Os rituais fúnebres desempenham um papel importantíssimo nesse contexto, com todas as suas variabilidades sociais, históricas e culturais. Com as diretrizes mundiais para evitar a contaminação nesse momento — e entre os trabalhadores dos diferentes serviços funerários —, mais uma vez somos desafiados a nos reinventar. Podemos, por exemplo, garantir que os rituais de despedidas sejam mantidos por meios remotos de encontro e comunicação.
E o que esperar após essa fase? Cada pessoa vivenciará o luto de maneira singular, ora orientada para a retomada da vida, à ressignificação e aceitação da perda, às novas conexões e projetos; ora orientada para a perda em si, o contato com o sofrimento e expressão dessa dor. Essa oscilação é prevista e saudável.
O tempo de duração do luto é particular. Alguns podem demorar meses, outros anos. Mas considera-se que o primeiro ano seja o mais difícil, na medida em que o enlutado passará pelas principais datas pela primeira vez após o falecimento do ente querido. O que é importante: verificar que a pessoa tenha os sintomas (tristeza, revolta etc) abrandados ao longo do tempo, prevendo oscilações nesse processo. Também é esperado que o enlutado retome gradativamente o curso de sua vida, respeitando o tempo pessoal para isso.

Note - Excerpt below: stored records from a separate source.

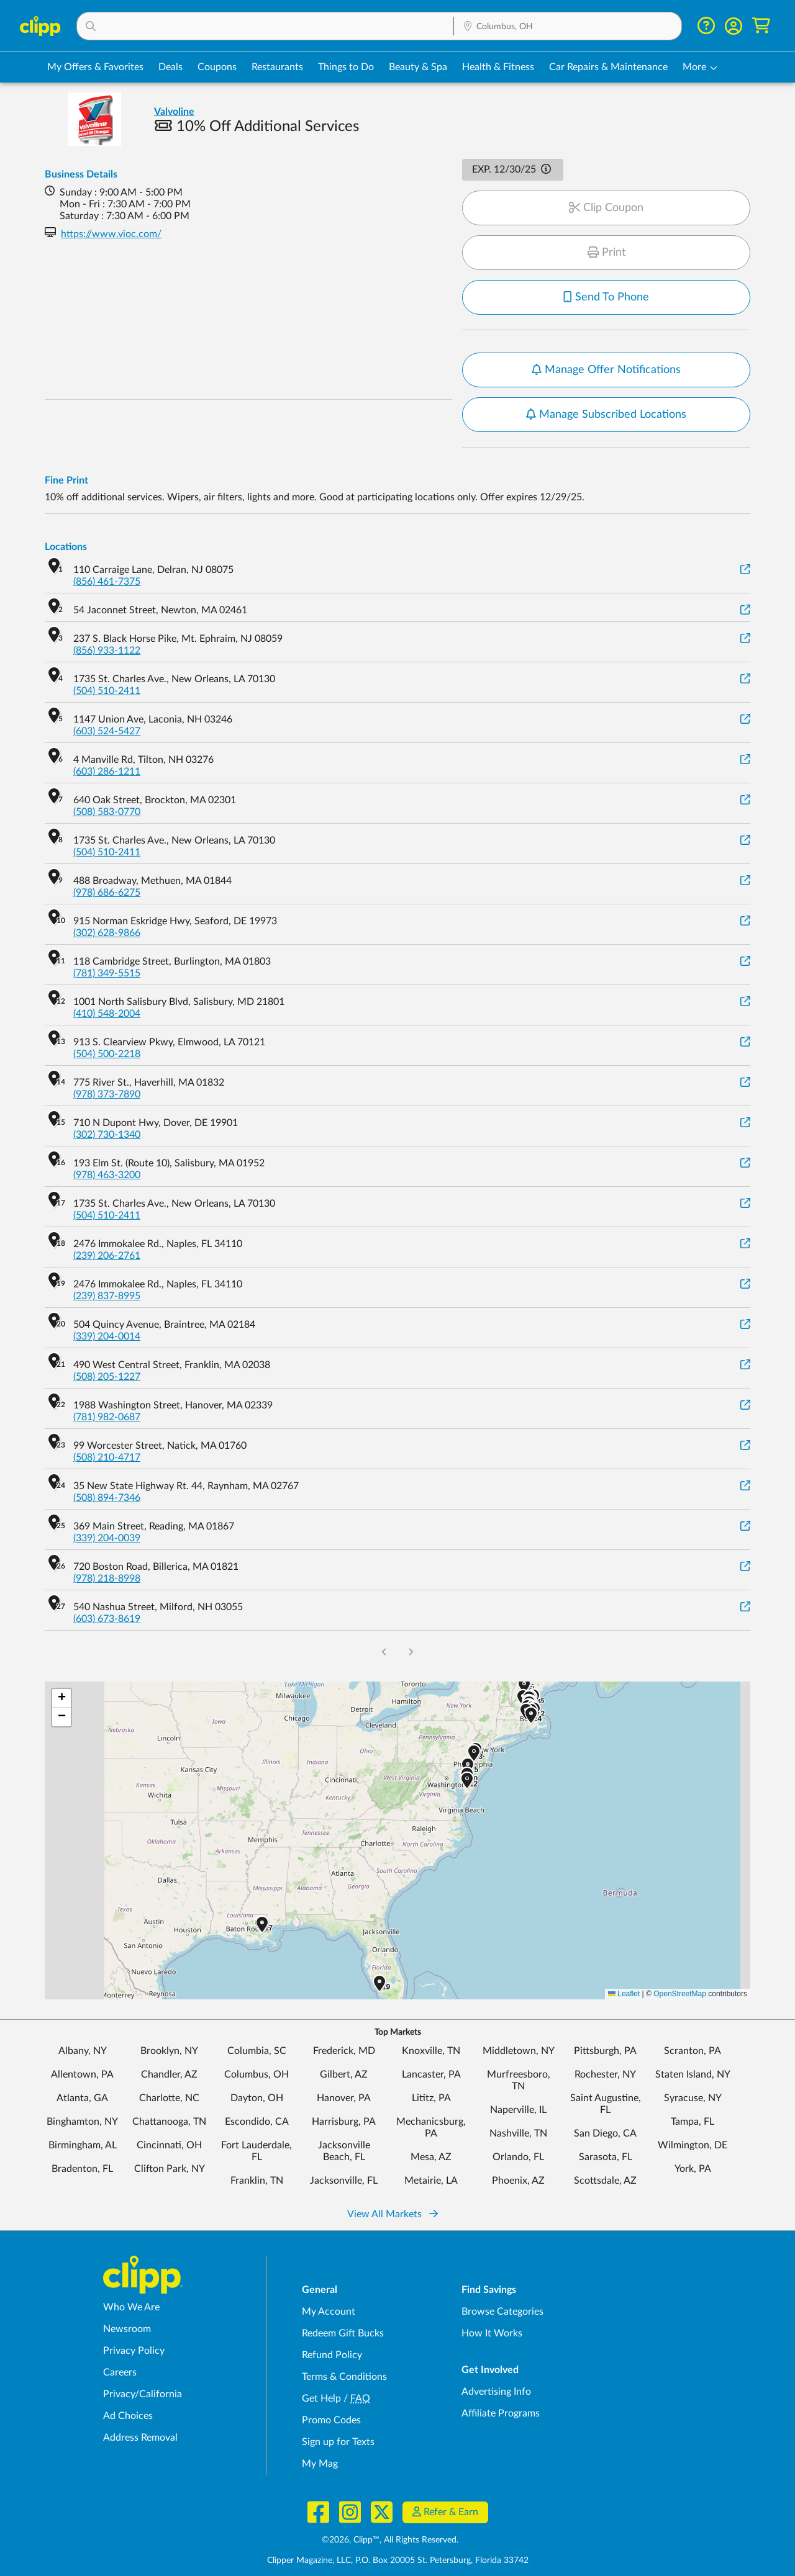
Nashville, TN (518, 2133)
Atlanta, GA (82, 2098)
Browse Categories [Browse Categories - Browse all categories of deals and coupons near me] (502, 2312)
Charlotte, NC (169, 2098)
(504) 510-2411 (106, 691)
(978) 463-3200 (106, 1175)
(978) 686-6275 (106, 893)
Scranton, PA (692, 2051)
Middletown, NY (519, 2051)
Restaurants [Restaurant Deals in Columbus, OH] (277, 67)
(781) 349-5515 (106, 973)
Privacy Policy (134, 2351)
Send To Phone (606, 297)
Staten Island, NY (692, 2074)
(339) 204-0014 (106, 1336)
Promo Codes (331, 2420)
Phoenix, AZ (518, 2181)
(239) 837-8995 (106, 1296)
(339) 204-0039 (106, 1538)
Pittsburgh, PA (605, 2051)
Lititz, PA (431, 2098)
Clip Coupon (606, 208)
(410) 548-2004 (106, 1014)
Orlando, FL (518, 2157)
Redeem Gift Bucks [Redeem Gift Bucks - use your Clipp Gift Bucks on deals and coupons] (343, 2333)
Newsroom (127, 2329)
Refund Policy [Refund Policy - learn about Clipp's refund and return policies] (332, 2355)
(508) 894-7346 (106, 1498)
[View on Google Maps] (745, 570)
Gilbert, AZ (344, 2074)
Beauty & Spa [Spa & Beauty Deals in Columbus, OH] (418, 67)
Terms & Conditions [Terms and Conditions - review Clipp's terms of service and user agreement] (344, 2377)
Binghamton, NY (82, 2122)
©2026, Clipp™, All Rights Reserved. (390, 2540)
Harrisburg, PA (344, 2122)
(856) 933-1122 (106, 650)
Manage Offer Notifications (606, 370)
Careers (120, 2372)
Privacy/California (142, 2394)
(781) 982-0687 (106, 1417)
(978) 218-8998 (106, 1578)
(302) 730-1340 (106, 1135)
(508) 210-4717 (106, 1457)
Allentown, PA (82, 2074)
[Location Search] (567, 26)
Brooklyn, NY (169, 2051)
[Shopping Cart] (761, 25)
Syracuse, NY (693, 2098)
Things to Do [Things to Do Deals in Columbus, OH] (346, 67)
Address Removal (140, 2438)
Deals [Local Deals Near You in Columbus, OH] (170, 67)
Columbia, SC (256, 2051)
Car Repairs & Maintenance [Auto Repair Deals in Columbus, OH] (608, 67)
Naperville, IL (518, 2110)
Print (606, 252)
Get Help (321, 2398)
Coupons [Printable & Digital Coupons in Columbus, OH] (217, 67)
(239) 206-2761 (106, 1256)
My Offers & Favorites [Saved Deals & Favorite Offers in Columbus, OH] (95, 67)
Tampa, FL (692, 2122)
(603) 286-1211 (106, 772)
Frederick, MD (344, 2051)
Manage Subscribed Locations (606, 414)
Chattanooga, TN (169, 2122)
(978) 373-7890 (106, 1094)
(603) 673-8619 (106, 1619)
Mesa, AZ (431, 2157)
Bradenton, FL (82, 2169)
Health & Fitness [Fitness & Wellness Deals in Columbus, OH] (498, 67)
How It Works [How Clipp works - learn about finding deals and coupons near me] (491, 2333)
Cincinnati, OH (169, 2145)
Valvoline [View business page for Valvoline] (174, 112)
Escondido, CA (257, 2122)
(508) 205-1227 (106, 1377)
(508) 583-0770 (106, 812)
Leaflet (624, 1993)
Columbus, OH (256, 2074)
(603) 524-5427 (106, 731)
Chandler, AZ (169, 2074)
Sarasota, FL (605, 2157)
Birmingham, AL (82, 2145)
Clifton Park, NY (169, 2169)
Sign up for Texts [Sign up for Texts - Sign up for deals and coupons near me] (338, 2442)
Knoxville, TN (431, 2051)
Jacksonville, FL (344, 2181)
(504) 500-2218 (106, 1054)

Quando não há redução dos sintomas e uma retomada da vida, podemos estar diante de um luto complicado, sendo necessária uma avaliação específica de saúde mental, seja do psicólogo ou do médico psiquiatra.
E não devemos nos esquecer que o processo do morrer interfere no enfrentamento do luto. Uma morte em meio à restrição de recursos terapêuticos, com sofrimento — o que pode acontecer em regiões onde há perda do controle do coronavírus —, é mais difícil de processar. Como consolar familiares cujo ente querido não foi em paz, e que sequer conseguiram acompanhá-lo em seus últimos dias?

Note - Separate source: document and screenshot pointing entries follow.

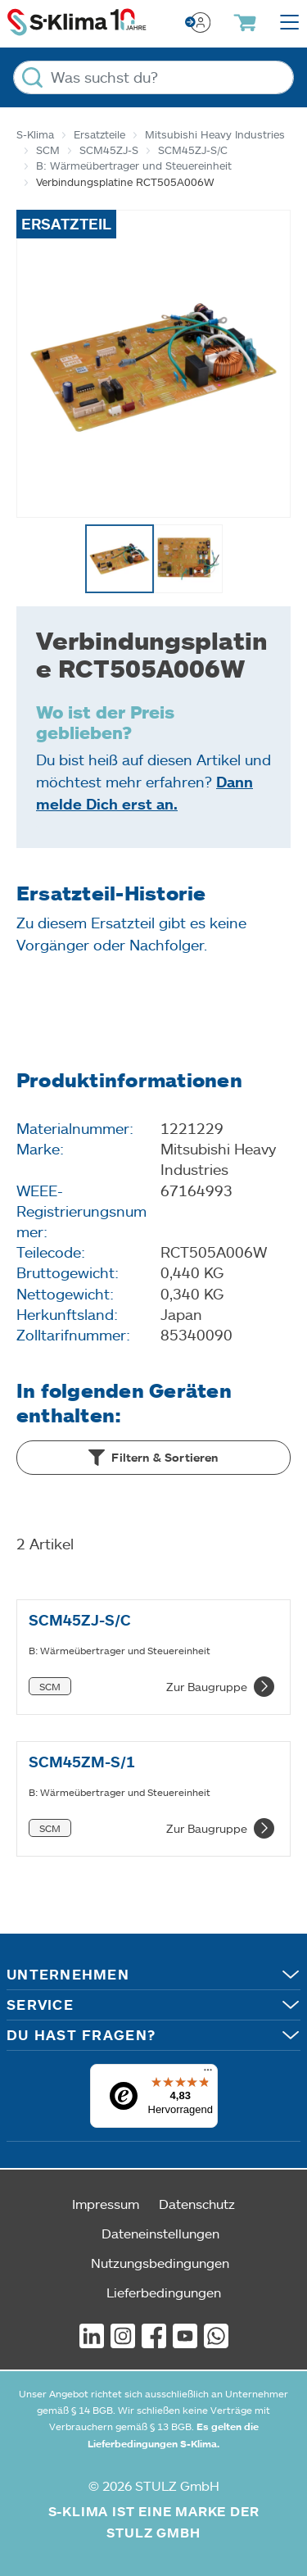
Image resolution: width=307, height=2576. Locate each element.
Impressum (105, 2203)
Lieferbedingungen (163, 2292)
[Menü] (208, 2074)
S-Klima (35, 134)
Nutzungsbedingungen (160, 2262)
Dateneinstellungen (160, 2233)
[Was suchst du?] (153, 77)
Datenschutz (197, 2203)
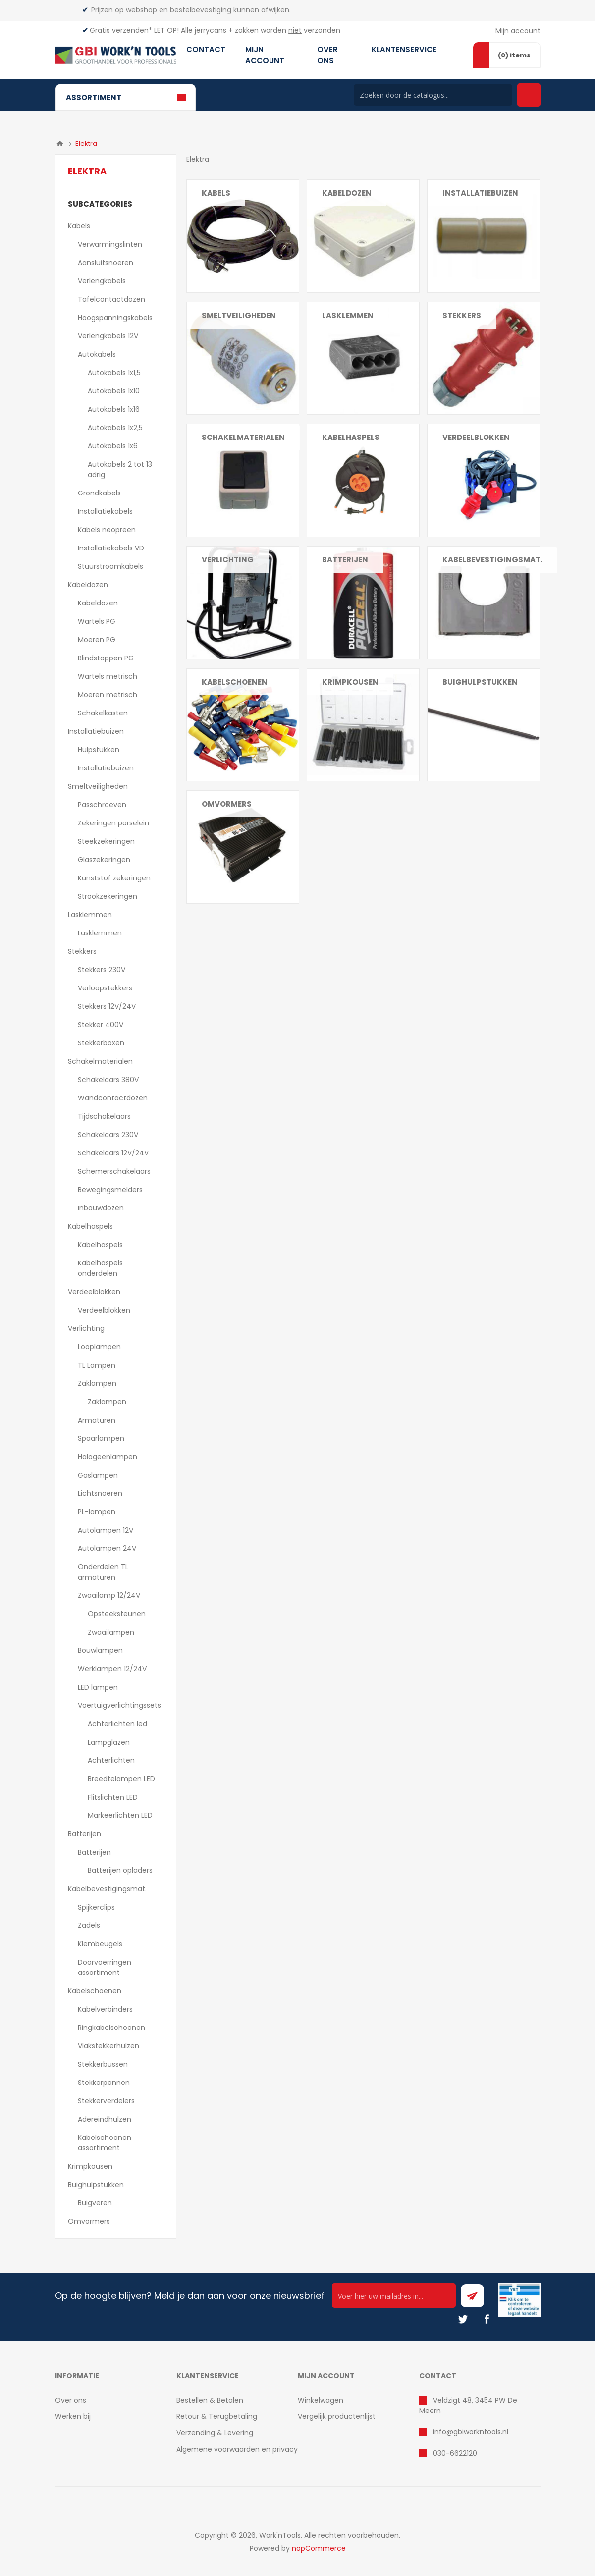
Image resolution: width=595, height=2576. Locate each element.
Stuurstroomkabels (110, 566)
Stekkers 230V (101, 970)
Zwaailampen (111, 1632)
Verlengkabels (102, 281)
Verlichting (86, 1328)
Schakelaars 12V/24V (113, 1153)
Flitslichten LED (113, 1797)
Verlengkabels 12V (108, 336)
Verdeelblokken (94, 1292)
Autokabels (97, 354)
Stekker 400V (100, 1025)
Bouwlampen (100, 1650)
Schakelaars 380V (108, 1080)
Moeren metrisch (107, 695)
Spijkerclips (96, 1907)
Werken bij (73, 2416)
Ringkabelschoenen (111, 2027)
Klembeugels (100, 1944)
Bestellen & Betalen (209, 2400)
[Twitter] (463, 2319)
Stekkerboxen (101, 1043)
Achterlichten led (117, 1724)
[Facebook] (486, 2319)
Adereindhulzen (104, 2119)
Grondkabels (99, 493)
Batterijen (84, 1834)
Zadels (89, 1925)
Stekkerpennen (104, 2082)
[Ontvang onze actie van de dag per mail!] (394, 2295)
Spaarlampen (101, 1438)
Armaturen (96, 1420)
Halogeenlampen (107, 1457)
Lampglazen (109, 1742)
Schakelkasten (103, 713)
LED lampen (98, 1687)
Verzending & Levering (214, 2433)
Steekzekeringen (106, 841)
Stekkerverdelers (106, 2101)
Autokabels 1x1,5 (114, 373)
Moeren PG (96, 640)
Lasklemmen (90, 915)
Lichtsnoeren (100, 1493)
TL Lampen (96, 1365)
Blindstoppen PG (106, 658)
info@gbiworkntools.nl (470, 2432)
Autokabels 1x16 (114, 409)
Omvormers (227, 804)
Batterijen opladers (120, 1870)
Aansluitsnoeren (105, 263)
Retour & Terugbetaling (216, 2416)
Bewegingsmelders (110, 1190)
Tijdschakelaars (104, 1116)
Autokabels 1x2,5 (115, 428)
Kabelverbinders (105, 2009)
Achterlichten (111, 1760)
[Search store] (433, 95)
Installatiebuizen (96, 731)
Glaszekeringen (104, 860)
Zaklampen (97, 1383)
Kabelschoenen (94, 1991)
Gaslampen (98, 1475)
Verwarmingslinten (110, 244)
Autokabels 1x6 (113, 446)
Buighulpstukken (96, 2185)
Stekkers (82, 951)
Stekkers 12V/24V (107, 1006)
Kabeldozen (88, 585)
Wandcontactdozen (113, 1098)
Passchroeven (102, 805)
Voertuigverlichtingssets (119, 1705)
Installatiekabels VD (111, 548)
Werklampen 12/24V (112, 1669)
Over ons (70, 2400)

Então, como podemos ajudar? A resposta não é simples. As necessidades são múltiplas e, nesse cenário de pandemia, extrapolam a dimensão psicológica. Contudo, se for possível sintetizar uma mensagem, eu diria que podemos ajudar cuidando de alguém.
Que possamos envolver essas pessoas de cuidado por meio de mensagens e telefonemas. Envolver-se é a melhor forma de fazer-se presente, algo tão valioso nesse processo. E, essencialmente, o cuidar de alguém é permitir que essa pessoa expresse a sua saudade e tenha a certeza de que não está sozinha nesse momento.